Text passage |
However, on April 29, 1929, Walter filed a U.S. Patent application for a "Wrist Watch Bracelet" that utilized the open-link mesh band of their earlier products, and combined it with the fold-over adjustment loop and universal attachment clip that made the Bonklip so popular.

A patent was granted to Krementz & Company and the bracelet -- virtually identical to the later Bonklip -- was on sale at least as early as 1931. 

Krementz self-adjustable watch bands were marked "Krementz, Pat. Oct. 1930, "Kremaloy". The Kremaloy seems to have been a type of stainless steel. Surviving examples are  still completely rust-free. $3.50 was the equivalent of about $60 today, after adjusting for inflation, although this is misleading as this 1933 ad was from the height of the depression. At the time this ad appeared, the average daily wage in the USA was only about $30 in today's dollars. Two days wages; not a cheap product.

The Krementz bracelets seem to have not been terribly popular. Far fewer survive than the Bonklip, and although Krementz dominated the costume jewelry market until the 1970's, no post-WWII bracelets of this type appear to have been made. In the 1950's and 1960's, after the Kementz patent expired, another American company, Forstner, made a very similar product for a number of years. These Forstner bracelets are quite common, many in new old stock condition.

The Success of the Bonklip

Meanwhile, on the other side of the Atlantic, eleven months after Walther Krementz filed his U.S. Patent application, a Londoner, Dudley Russel (sic) Howlitt filed a British Patent application on April 6, 1930 for an almost identical invention. Howlitt followed this up in August, 1930 with a German Patent application. Both patents were eventually granted. While the Krementz bracelet would largely be forgotten, Howlitt's product, sold as the "Bonklip," would become famous.

Objectives |
1) Turn the rows, from the line containing "The height and" through the last row, into a Markdown table with the columns Nr and Entry. Skip blank lines and leave out the pictures.
2) Go on with the passage about the Krementz and Bonklip watch bracelets from where it stops.

Records provided |

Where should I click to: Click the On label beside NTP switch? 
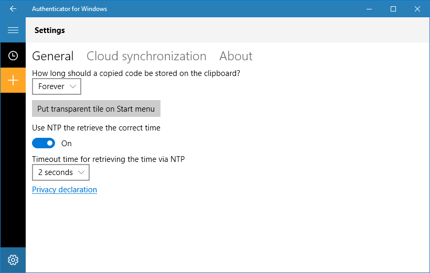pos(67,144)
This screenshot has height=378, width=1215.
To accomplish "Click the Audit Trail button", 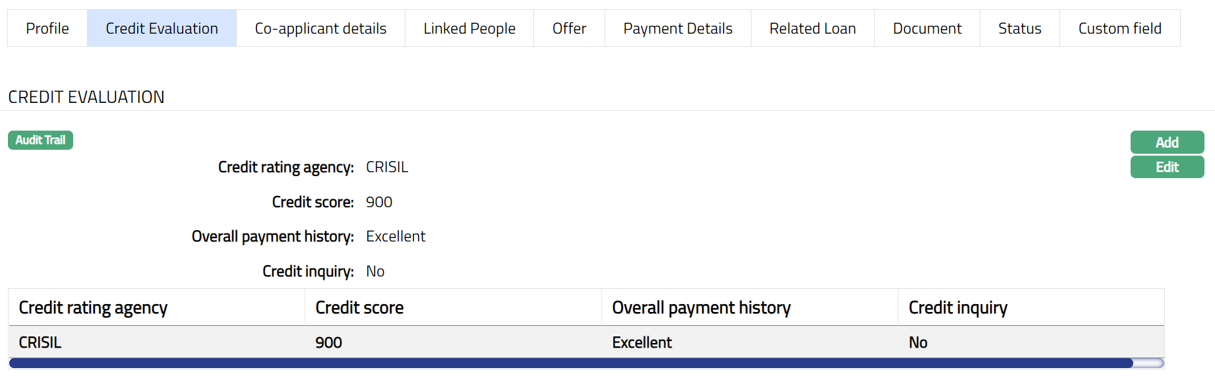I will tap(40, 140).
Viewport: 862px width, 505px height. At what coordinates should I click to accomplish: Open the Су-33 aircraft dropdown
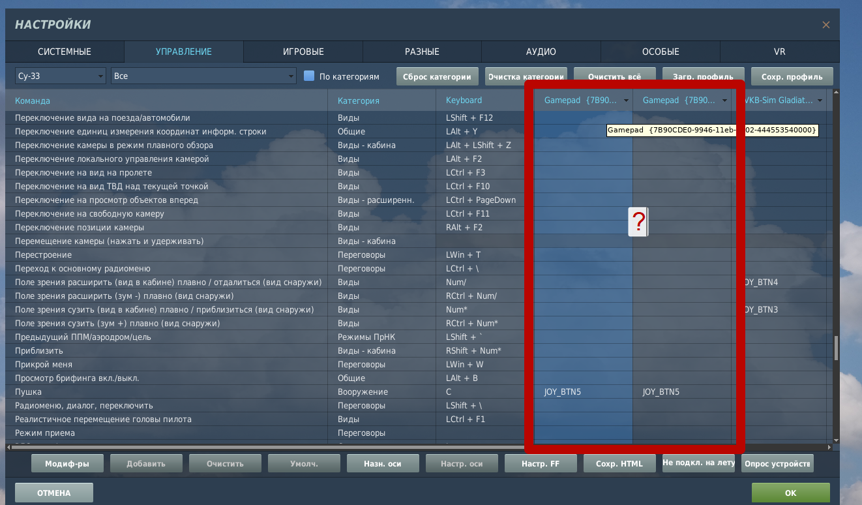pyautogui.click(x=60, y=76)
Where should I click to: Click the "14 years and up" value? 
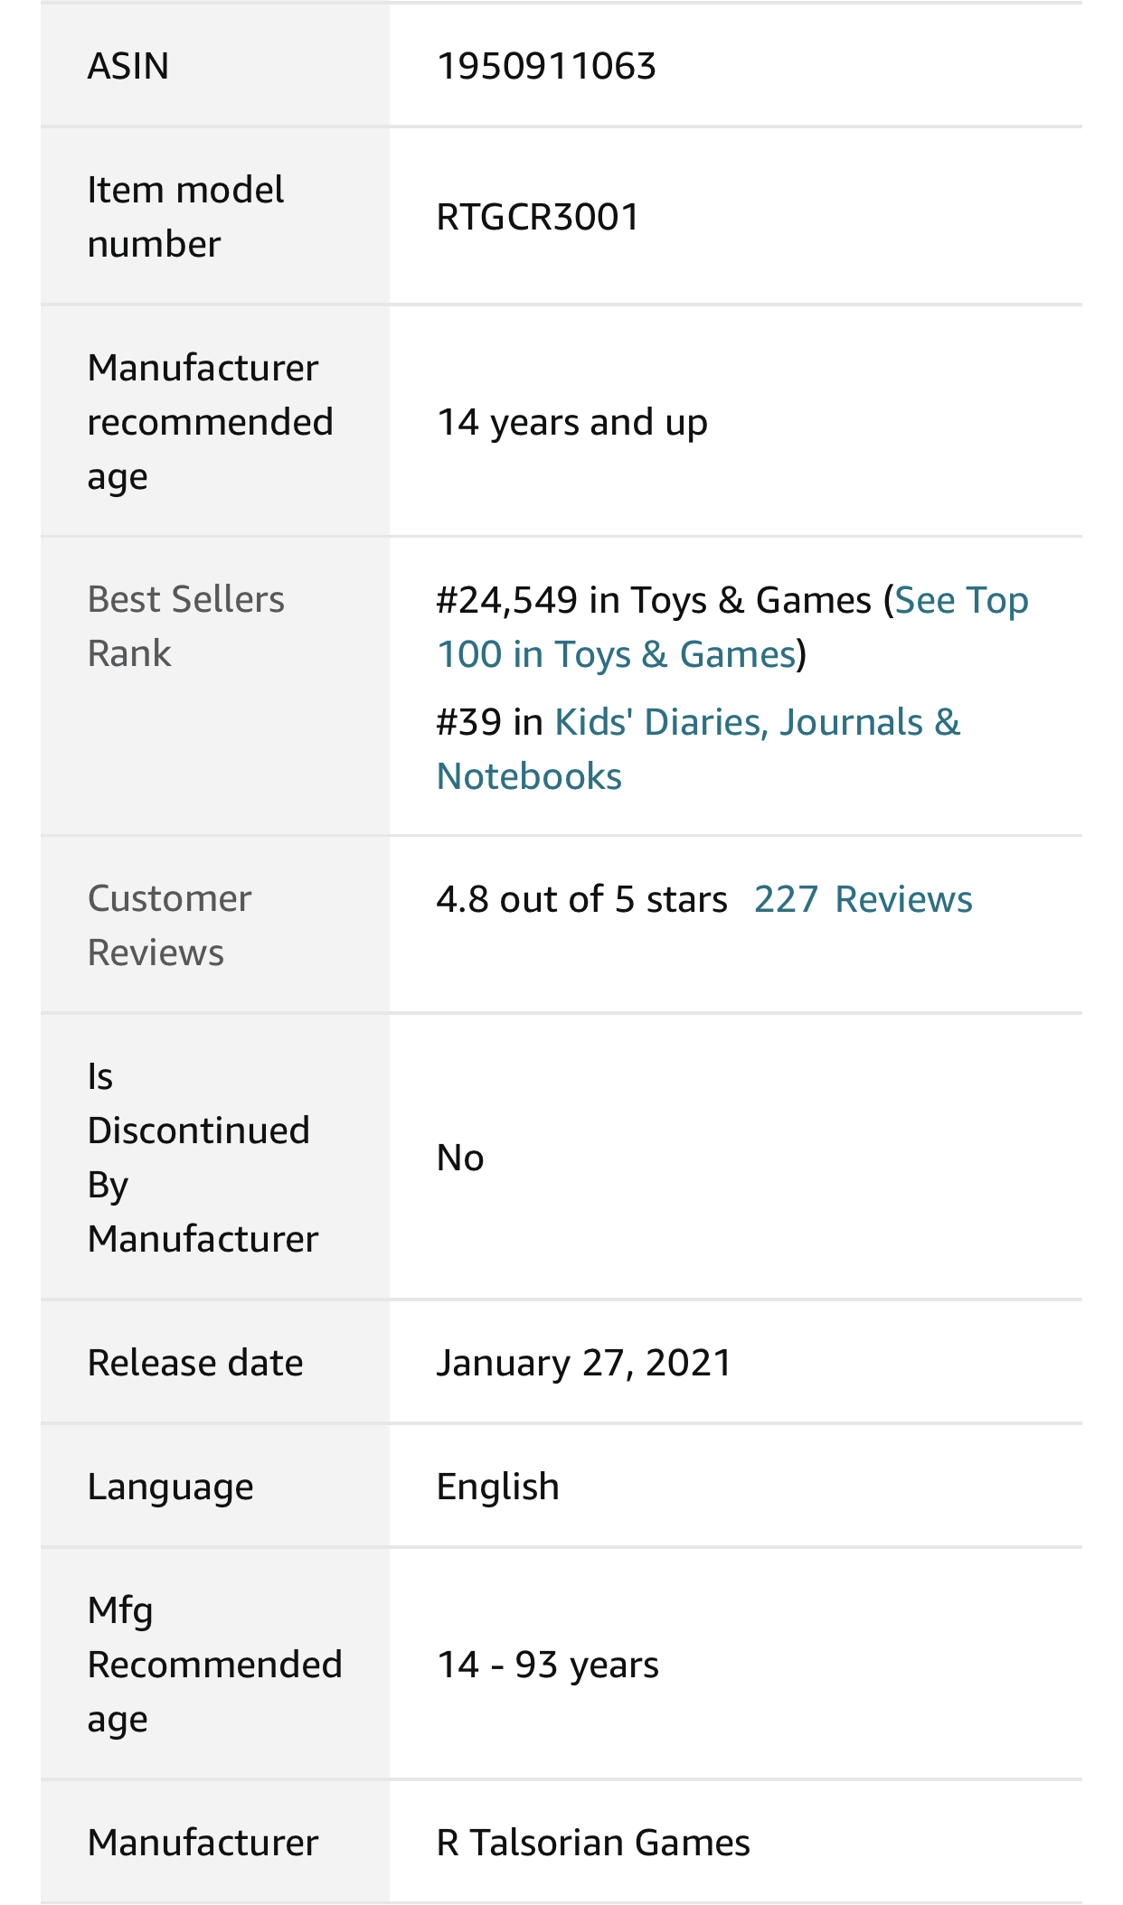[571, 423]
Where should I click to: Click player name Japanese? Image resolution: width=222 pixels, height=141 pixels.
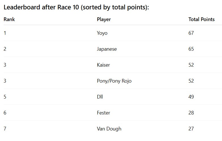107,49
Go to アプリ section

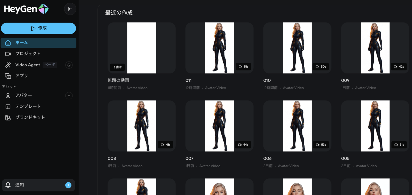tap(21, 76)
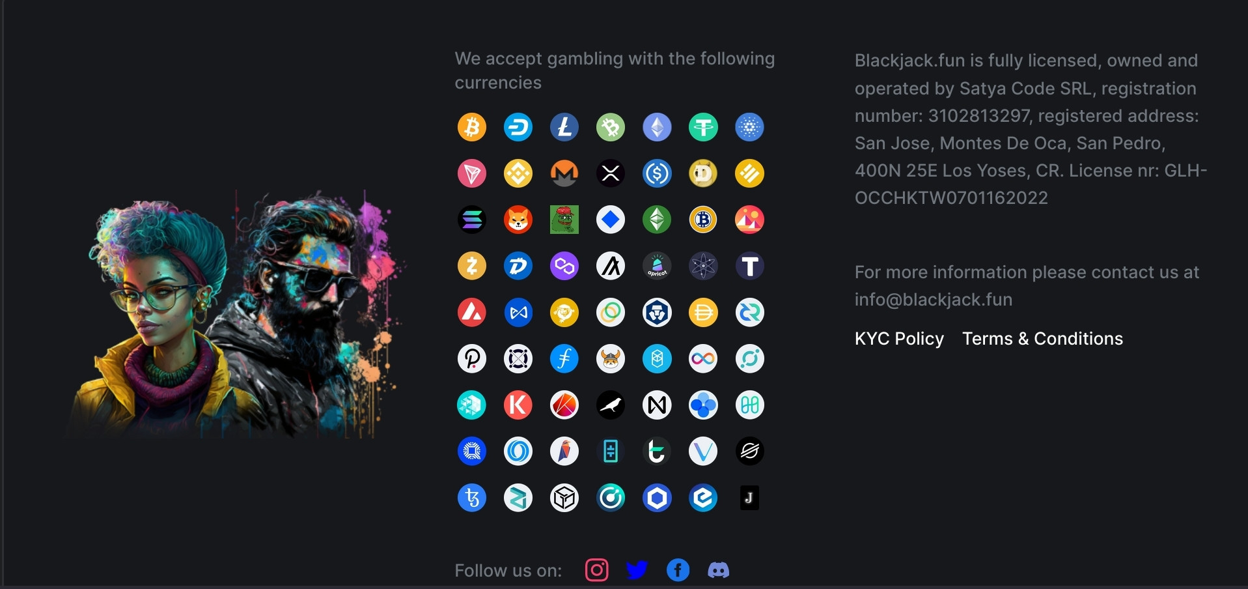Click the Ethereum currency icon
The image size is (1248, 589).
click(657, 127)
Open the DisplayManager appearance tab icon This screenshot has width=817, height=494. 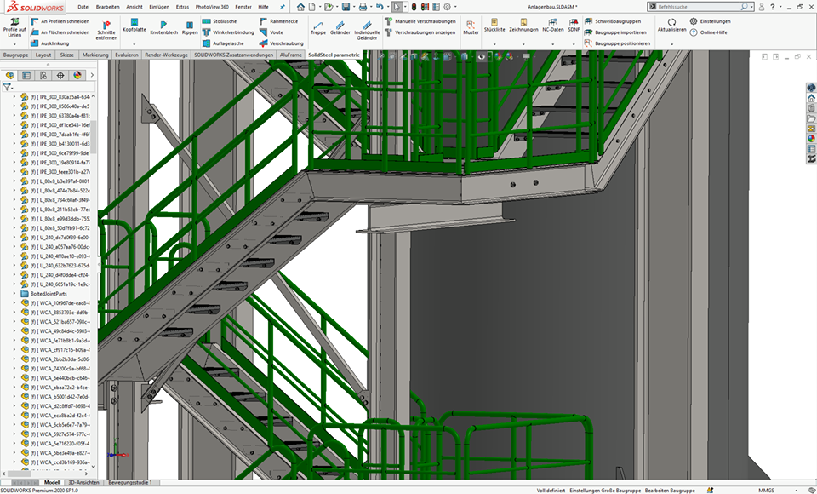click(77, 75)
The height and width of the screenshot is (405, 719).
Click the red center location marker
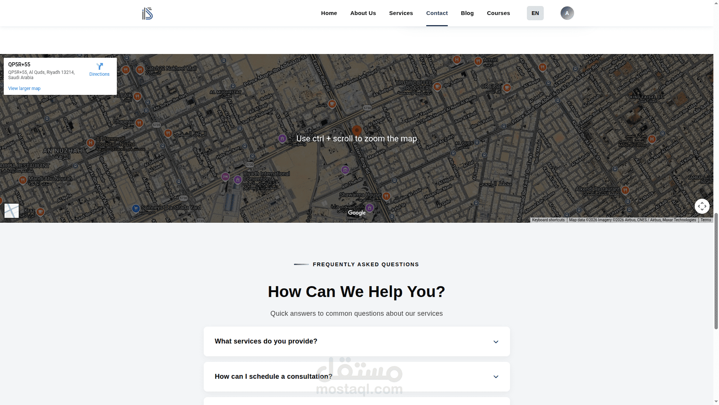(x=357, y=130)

Task-by-task answers |
1)
| Nr | Entry |
|---|---|
| 1 | The height and width of the screenshot is (405, 719). |
| 2 | Click the red center location marker |
| 3 | (x=357, y=130) |

2)
Dudley Howlitt was one of six children of Harry and Francis Howlitt. He worked in the thriving jewelry industry in the Clerkenwell district of London. There is some evidence that he may have at one time been a silversmith and made and sold Sterling silver cigarette lighters under his own name and with his products bearing an "HRH" maker's mark along with London Hallmarks. 

Sterling Silver cigarette lighter possibly made by Dudley Russel Howlett
What is certain is that at the time he patented what was to become the Bonklip watch bracelet, he was associated with the Birmingham jewelry company B.H. Britton and Sons, and worked out of their London offices at New House, 67-68 Hatton Garden, London. The New House was an office building right in the center of the Jewelry District in Clerkenwell, just north of the City. It still is a handsome building today, and the entire district has enjoyed a resurgence in the past few decades.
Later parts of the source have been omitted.